_What needs to be done_:
The entries below hold a line with "751x508 pixels." and a line with "Task: Click the plus icon in Follow". Return those lines and all that lie between them, exactly and only.

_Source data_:
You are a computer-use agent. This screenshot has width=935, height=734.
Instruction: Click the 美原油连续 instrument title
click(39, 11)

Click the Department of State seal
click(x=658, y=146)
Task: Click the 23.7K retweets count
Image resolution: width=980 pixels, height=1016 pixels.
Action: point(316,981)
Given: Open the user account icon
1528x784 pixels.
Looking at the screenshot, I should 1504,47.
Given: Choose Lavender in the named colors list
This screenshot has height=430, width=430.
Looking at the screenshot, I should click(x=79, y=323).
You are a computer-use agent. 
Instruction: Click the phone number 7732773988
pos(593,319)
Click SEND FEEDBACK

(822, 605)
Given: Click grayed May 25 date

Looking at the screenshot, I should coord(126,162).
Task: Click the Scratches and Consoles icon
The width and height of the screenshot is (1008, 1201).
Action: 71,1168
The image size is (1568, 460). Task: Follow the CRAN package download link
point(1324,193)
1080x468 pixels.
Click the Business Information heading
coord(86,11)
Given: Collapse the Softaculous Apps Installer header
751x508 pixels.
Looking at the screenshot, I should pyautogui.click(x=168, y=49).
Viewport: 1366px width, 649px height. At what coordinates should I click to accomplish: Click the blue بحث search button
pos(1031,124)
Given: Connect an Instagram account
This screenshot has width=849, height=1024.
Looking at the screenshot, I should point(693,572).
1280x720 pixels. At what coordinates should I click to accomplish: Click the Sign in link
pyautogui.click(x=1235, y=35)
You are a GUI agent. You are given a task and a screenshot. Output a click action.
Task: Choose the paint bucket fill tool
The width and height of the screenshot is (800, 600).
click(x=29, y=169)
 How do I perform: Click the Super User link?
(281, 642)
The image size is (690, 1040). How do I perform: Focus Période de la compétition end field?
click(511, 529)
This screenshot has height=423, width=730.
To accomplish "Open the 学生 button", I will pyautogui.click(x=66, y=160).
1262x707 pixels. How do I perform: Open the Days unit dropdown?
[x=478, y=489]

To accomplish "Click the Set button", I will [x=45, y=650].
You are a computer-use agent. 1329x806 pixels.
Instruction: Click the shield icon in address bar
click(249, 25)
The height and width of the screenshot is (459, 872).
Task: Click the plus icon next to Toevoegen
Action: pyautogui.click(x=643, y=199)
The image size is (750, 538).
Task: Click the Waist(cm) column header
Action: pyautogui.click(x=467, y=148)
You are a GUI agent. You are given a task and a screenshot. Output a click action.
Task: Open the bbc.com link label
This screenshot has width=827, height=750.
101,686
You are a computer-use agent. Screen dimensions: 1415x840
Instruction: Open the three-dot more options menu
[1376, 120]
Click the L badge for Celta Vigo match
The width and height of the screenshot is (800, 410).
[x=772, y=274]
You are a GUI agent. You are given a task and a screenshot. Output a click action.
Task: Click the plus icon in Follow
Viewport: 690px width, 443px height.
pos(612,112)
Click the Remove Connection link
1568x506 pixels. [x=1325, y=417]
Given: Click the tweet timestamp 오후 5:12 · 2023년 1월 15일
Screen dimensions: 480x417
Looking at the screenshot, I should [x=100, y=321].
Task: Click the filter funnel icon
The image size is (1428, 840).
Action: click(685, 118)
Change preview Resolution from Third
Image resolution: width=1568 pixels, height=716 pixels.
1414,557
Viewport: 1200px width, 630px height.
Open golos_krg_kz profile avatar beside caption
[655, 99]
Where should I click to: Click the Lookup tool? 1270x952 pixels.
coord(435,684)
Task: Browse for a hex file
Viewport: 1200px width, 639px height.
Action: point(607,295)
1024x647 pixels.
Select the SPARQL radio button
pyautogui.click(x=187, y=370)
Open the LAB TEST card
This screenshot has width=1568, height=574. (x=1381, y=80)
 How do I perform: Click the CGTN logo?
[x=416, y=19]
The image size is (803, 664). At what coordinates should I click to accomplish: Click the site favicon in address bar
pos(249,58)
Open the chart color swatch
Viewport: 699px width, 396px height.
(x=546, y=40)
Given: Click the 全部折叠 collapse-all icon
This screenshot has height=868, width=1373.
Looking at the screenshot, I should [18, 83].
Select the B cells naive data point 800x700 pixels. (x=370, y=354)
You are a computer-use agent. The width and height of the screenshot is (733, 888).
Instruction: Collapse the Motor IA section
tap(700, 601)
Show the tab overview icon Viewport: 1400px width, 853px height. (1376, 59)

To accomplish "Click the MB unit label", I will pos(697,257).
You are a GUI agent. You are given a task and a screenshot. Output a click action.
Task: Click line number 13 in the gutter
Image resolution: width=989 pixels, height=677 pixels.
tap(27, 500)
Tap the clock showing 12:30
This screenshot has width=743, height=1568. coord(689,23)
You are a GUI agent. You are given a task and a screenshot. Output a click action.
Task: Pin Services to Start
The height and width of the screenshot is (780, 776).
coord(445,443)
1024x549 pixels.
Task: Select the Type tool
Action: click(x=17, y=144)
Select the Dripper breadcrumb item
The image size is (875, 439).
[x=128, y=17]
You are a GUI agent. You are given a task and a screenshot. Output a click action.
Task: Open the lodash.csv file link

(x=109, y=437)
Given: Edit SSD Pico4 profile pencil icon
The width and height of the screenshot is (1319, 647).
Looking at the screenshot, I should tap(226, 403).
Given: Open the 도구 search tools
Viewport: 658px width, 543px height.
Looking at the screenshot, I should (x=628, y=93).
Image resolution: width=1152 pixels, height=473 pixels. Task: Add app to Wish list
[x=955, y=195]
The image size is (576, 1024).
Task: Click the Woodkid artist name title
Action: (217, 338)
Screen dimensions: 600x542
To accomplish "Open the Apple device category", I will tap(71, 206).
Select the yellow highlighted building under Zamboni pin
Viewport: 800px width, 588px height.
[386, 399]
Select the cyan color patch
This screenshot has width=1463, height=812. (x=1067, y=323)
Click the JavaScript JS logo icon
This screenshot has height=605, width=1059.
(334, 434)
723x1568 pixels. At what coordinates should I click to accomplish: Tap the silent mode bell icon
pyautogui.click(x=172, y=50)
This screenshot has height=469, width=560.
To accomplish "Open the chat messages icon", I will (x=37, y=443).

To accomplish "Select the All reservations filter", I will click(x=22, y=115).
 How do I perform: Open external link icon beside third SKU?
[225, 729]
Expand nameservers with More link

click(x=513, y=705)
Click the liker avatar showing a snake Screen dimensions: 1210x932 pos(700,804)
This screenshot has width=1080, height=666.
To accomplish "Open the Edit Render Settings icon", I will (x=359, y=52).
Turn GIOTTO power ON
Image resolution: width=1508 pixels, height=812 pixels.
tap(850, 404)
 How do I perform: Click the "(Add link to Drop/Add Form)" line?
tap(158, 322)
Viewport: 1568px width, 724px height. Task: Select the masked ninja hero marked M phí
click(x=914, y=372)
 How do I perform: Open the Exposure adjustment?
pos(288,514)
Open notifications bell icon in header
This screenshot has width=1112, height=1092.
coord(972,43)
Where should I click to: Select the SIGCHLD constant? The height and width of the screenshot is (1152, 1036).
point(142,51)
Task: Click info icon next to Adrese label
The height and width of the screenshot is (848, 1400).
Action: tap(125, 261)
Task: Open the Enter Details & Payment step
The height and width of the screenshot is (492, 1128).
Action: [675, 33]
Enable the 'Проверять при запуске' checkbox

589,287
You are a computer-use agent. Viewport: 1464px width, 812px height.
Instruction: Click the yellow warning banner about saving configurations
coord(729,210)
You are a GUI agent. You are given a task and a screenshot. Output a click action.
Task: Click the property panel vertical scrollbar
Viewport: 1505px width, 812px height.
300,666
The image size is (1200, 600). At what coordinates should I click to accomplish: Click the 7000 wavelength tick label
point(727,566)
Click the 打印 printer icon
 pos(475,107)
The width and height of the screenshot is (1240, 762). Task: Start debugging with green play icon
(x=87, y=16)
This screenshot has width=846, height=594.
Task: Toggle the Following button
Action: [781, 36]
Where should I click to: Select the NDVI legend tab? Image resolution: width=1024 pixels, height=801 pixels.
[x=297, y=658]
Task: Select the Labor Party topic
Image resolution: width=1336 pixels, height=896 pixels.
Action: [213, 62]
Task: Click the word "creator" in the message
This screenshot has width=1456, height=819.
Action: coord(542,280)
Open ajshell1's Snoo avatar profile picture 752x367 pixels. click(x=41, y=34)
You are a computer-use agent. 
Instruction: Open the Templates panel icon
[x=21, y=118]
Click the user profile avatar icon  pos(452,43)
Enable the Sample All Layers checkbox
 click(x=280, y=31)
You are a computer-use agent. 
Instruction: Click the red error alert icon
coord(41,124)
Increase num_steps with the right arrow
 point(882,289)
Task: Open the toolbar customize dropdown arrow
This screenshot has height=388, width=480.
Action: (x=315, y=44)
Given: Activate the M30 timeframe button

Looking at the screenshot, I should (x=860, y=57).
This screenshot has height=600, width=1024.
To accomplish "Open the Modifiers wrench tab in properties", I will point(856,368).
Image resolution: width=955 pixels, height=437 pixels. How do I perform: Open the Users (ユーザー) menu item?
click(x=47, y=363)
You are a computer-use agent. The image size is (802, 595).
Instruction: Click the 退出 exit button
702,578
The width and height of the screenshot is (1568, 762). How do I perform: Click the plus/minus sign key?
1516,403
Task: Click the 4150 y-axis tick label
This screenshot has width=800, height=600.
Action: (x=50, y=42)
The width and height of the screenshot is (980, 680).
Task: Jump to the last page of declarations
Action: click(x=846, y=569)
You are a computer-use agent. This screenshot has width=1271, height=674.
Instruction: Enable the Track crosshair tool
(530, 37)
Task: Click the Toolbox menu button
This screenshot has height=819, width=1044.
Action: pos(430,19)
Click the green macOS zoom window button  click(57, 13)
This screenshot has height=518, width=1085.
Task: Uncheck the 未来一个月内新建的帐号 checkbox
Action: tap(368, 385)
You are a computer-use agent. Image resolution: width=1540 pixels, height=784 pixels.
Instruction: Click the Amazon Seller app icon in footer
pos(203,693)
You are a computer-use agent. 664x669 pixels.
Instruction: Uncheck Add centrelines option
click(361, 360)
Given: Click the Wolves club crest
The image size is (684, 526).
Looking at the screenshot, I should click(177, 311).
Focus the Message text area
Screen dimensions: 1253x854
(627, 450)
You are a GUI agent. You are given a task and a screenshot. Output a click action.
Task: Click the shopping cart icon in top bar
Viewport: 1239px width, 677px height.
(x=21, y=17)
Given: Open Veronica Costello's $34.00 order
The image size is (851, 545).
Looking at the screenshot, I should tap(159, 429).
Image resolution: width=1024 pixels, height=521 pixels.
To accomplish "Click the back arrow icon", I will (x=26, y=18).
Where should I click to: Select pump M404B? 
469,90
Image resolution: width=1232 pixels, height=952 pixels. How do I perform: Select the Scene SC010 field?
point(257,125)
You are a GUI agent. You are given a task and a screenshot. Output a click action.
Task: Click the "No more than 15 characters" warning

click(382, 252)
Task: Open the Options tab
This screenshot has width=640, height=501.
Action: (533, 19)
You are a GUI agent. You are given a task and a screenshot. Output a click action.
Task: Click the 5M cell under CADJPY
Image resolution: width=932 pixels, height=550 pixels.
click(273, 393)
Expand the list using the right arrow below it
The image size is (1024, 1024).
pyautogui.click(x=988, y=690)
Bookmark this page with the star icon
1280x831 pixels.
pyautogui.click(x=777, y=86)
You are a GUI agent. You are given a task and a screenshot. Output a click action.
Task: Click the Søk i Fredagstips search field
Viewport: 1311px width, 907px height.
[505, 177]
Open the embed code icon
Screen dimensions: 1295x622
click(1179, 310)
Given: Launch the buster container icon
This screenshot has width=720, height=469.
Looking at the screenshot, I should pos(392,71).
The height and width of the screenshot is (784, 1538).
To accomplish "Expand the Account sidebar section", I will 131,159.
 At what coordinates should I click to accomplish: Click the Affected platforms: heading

_Written response_:
751x508 pixels.
Looking at the screenshot, I should pyautogui.click(x=168, y=49).
Viewport: 1366px width, 649px height. At what coordinates should I click to accomplish: Click the blue بحث search button
pos(1031,124)
Given: Connect an Instagram account
This screenshot has width=849, height=1024.
Looking at the screenshot, I should point(693,572).
1280x720 pixels. At what coordinates should I click to accomplish: Click the Sign in link
pyautogui.click(x=1235, y=35)
You are a GUI agent. You are given a task and a screenshot. Output a click action.
Task: Choose the paint bucket fill tool
The width and height of the screenshot is (800, 600).
click(x=29, y=169)
 How do I perform: Click the Super User link?
(281, 642)
The image size is (690, 1040). How do I perform: Focus Période de la compétition end field?
click(511, 529)
This screenshot has height=423, width=730.
To accomplish "Open the 学生 button", I will pyautogui.click(x=66, y=160).
1262x707 pixels. How do I perform: Open the Days unit dropdown?
[x=478, y=489]

To accomplish "Click the Set button", I will [x=45, y=650].
You are a computer-use agent. 1329x806 pixels.
Instruction: Click the shield icon in address bar
click(249, 25)
The height and width of the screenshot is (459, 872).
Task: Click the plus icon next to Toevoegen
Action: pyautogui.click(x=643, y=199)
The image size is (750, 538).
Task: Click the Waist(cm) column header
Action: pyautogui.click(x=467, y=148)
You are a GUI agent. You are given a task and a screenshot. Output a click action.
Task: Open the bbc.com link label
This screenshot has width=827, height=750.
101,686
You are a computer-use agent. Screen dimensions: 1415x840
Instruction: Open the three-dot more options menu
[1376, 120]
Click the L badge for Celta Vigo match
The width and height of the screenshot is (800, 410).
[x=772, y=274]
You are a GUI agent. You are given a task and a screenshot. Output a click action.
Task: Click the plus icon in Follow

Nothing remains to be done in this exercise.